Chitin utilization by marine bacteria. Degradation and catabolism of chitin oligosaccharides by Vibrio furnissii.

Chemotaxis of the marine bacterium Vibrio furnissii to chitin oligosaccharides has been described (Bassler, B. L., Gibbons, P. J., Yu, C., and Roseman, S. (1991) J. Biol. Chem. 266, 24268-24275). Some steps in catabolism of the oligosaccharides are reported here. GlcNAc, (GlcNAc)2, and (GlcNAc)3 are very rapidly consumed by intact cells, about 320 nmol of GlcNAc equivalents/min/mg of protein. (GlcNAc)4 is utilized somewhat more slowly. During these processes, there is virtually no release of hydrolysis products by the cells. The oligosaccharides enter the periplasmic space (via specific porins?) and are hydrolyzed by a unique membrane-bound endoenzyme (chitodextrinase) and an exoenzyme (N-acetyl-beta-glucosaminidase; beta-Glc-NAcidase). The genes encoding these enzymes have been cloned and expressed in Escherichia coli. The chitodextrinase cleaves soluble oligomers, but not chitin, to the di- and trisaccharides, while the periplasmic beta-GlcNAcidase hydrolyzes the GlcNAc termini from the oligomers.

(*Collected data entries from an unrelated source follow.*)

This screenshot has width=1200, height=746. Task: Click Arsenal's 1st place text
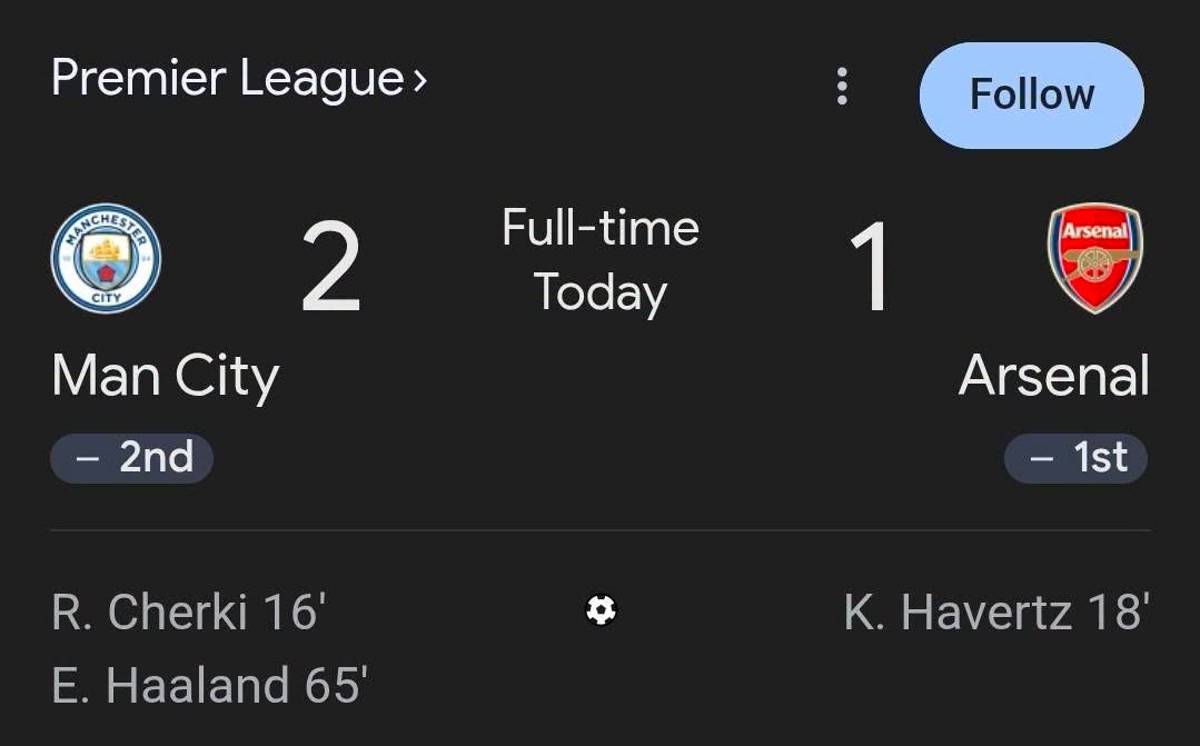coord(1100,458)
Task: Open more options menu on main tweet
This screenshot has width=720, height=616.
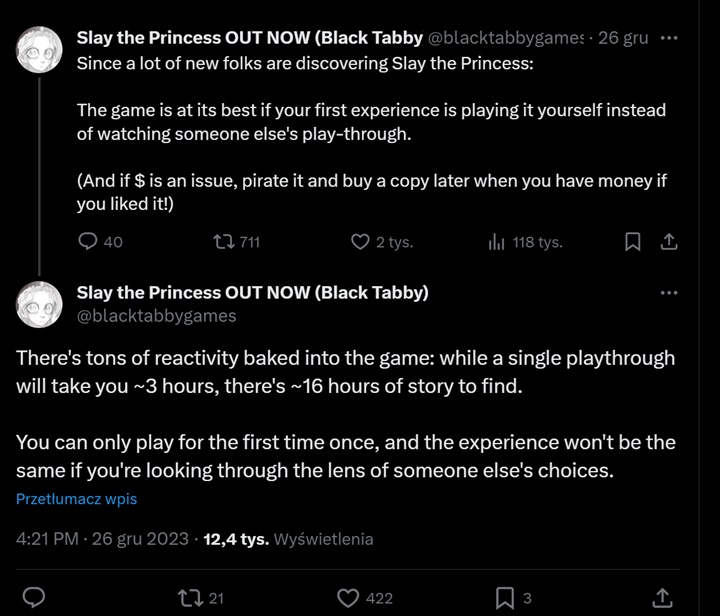Action: [669, 292]
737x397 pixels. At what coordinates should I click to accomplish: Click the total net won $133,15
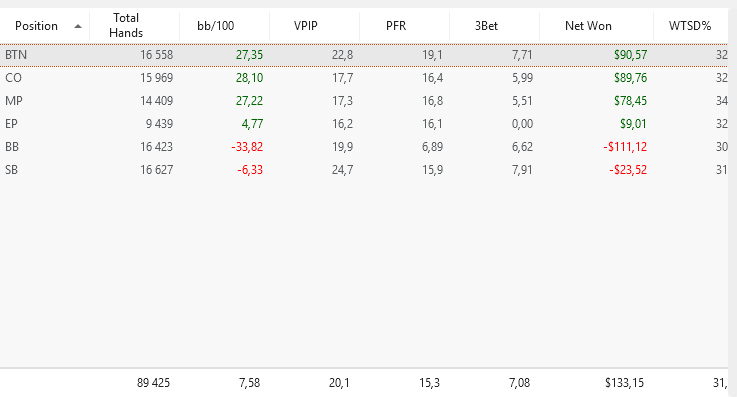click(x=624, y=383)
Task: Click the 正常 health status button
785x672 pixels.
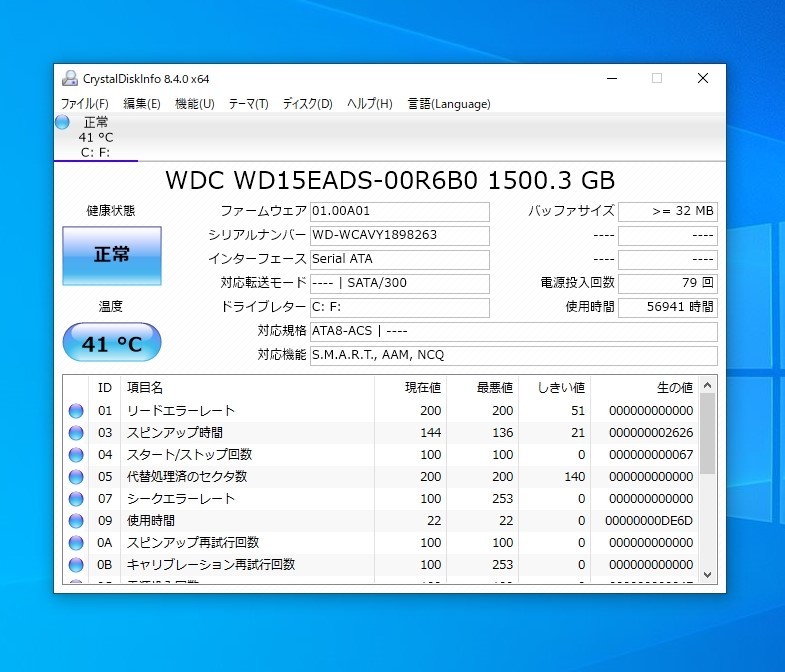Action: tap(111, 255)
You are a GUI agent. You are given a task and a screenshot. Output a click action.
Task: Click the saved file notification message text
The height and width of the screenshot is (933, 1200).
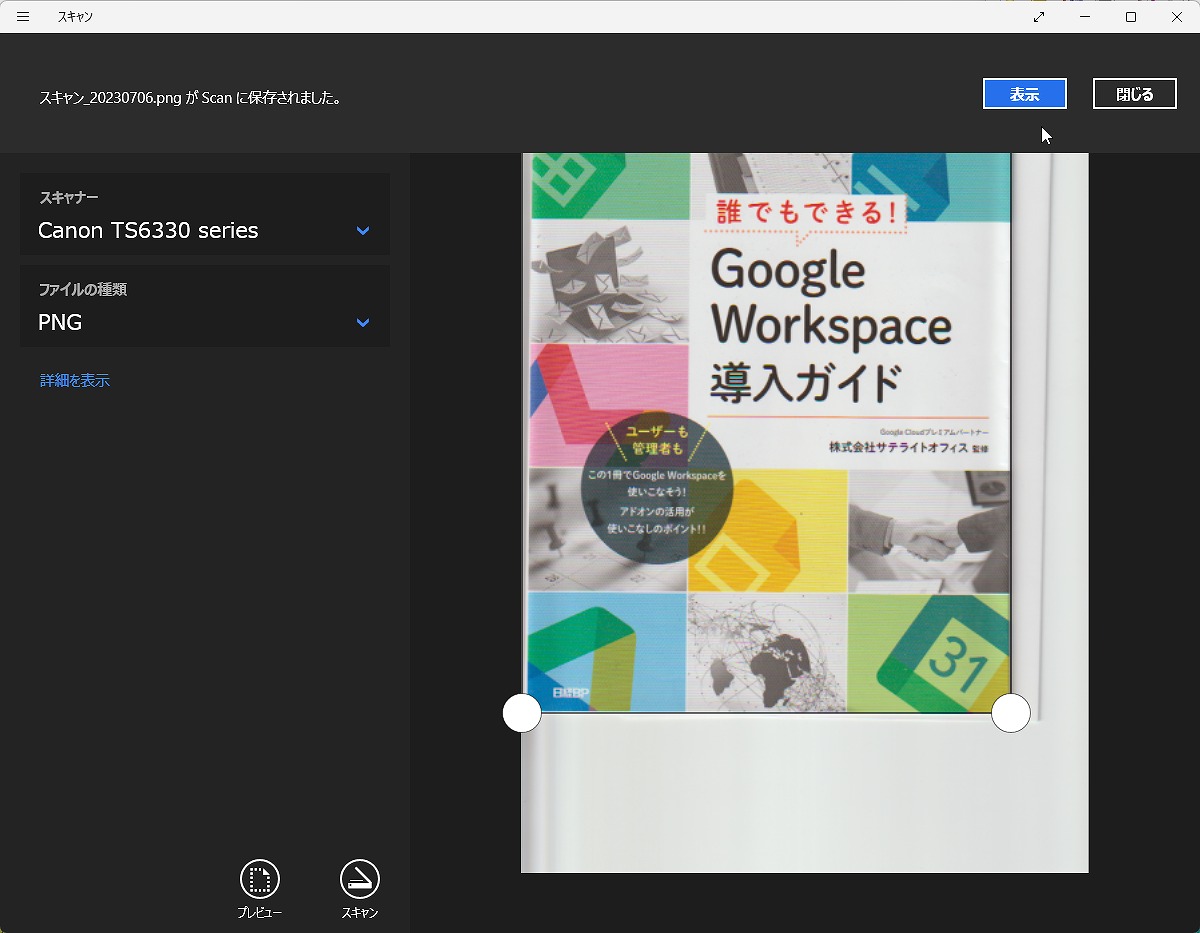[190, 98]
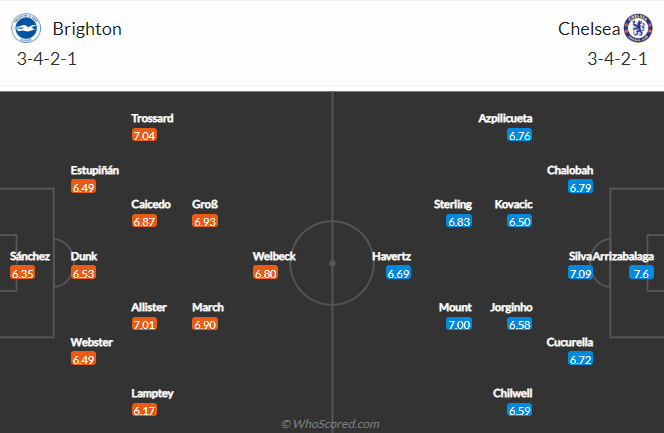Click Sánchez's 6.35 rating badge
The width and height of the screenshot is (664, 433).
click(22, 273)
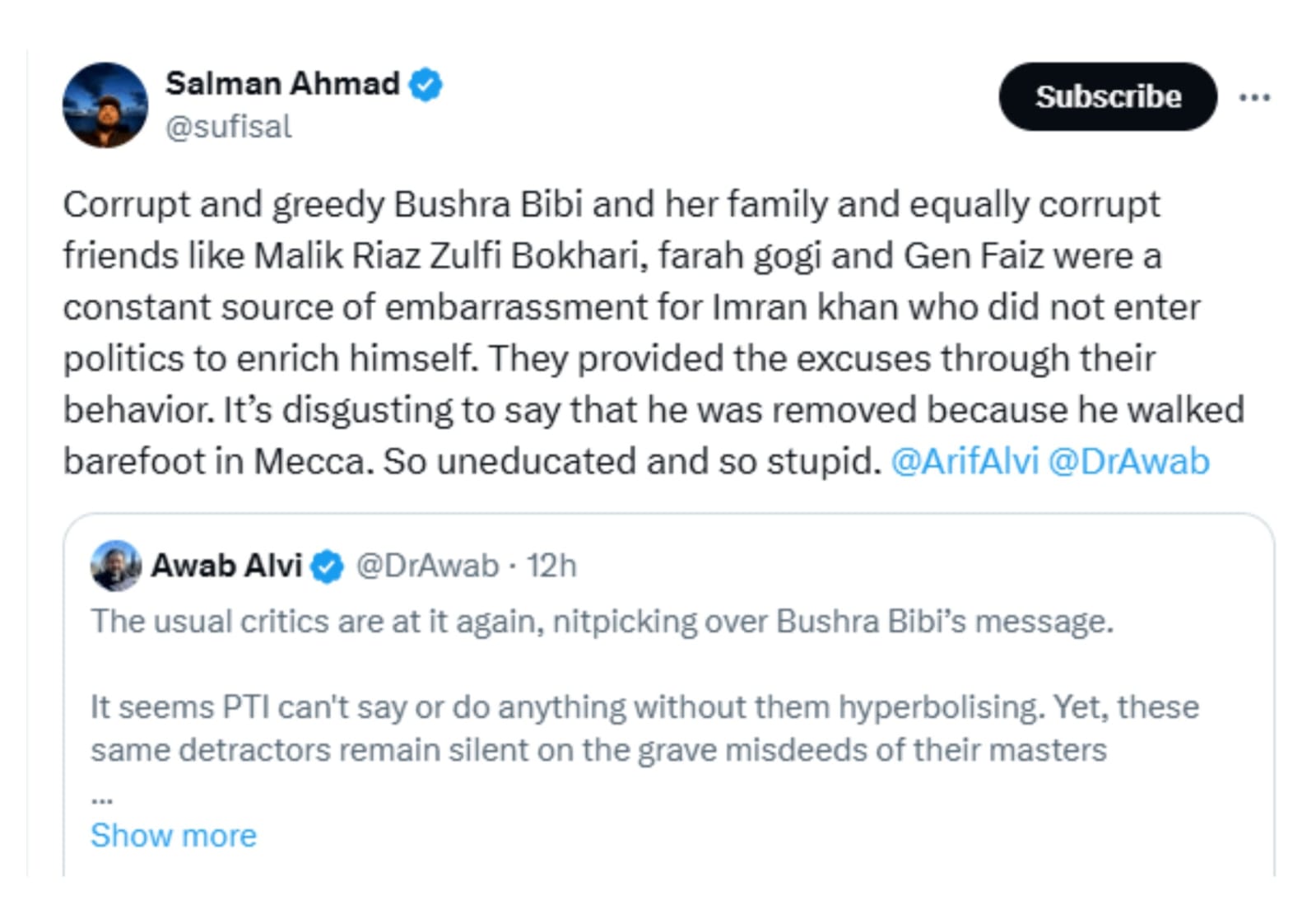Click the Awab Alvi display name
Image resolution: width=1316 pixels, height=909 pixels.
pos(226,566)
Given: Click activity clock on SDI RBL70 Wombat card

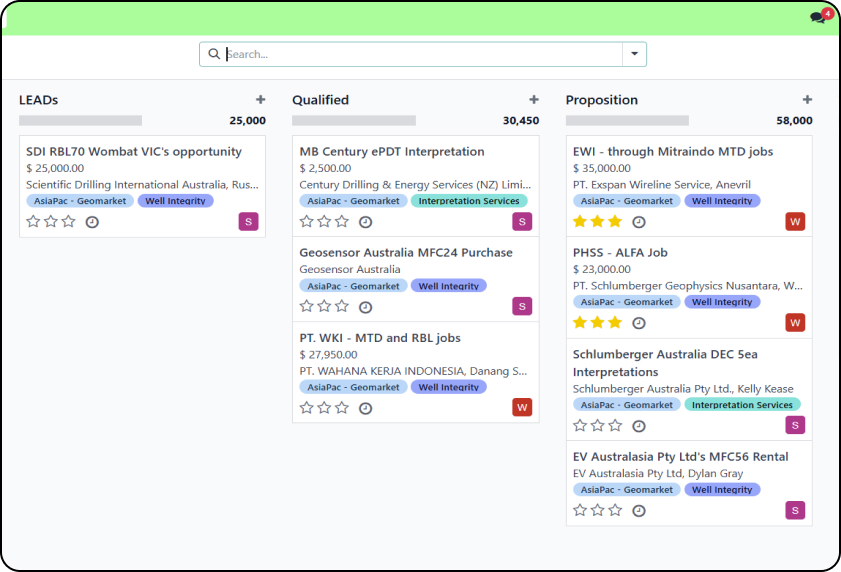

The end products in the periplasm, GlcNAc and (GlcNAc)2 (possibly (GlcNAc)3) are catabolized as follows. (a) Disaccharide pathway, A (GlcNAc)2 permease is apparently expressed by Vibrio furnissii. Translocated (GlcNAc)2 is rapidly hydrolyzed by a soluble, cytosolic beta-GlcNAcidase, and the GlcNAc is phosphorylated by an ATP-dependent, constitutive kinase to GlcNAc-6-P. (b) Monosaccharide pathway, Periplasmic GlcNAc is taken up by Enzyme IINag of the phosphoenolpyruvate:glycose phosphotransferase system, yielding GlcNAc-6-P, the common intermediate for both pathways. Finally, GlcNAc-6-P----Ac- + GlcNH2-6-P----Fru-6-P + NH3. (GlcNAc)2 is probably the "true" inducer of the chitin degradative enzymes described in this report and, depending on its concentration in the growth medium, differentially induces the periplasmic and cytosolic beta-GlcNAcidases. The disaccharide pathway appears to be the most important when the cells are confronted with low concentrations of the oligomers (e.g. in chemotaxis swarm plates). The relative activities of the induced enzymes suggest that the rate-limiting steps in oligosaccharide catabolism are the glycosidase activities in the periplasm.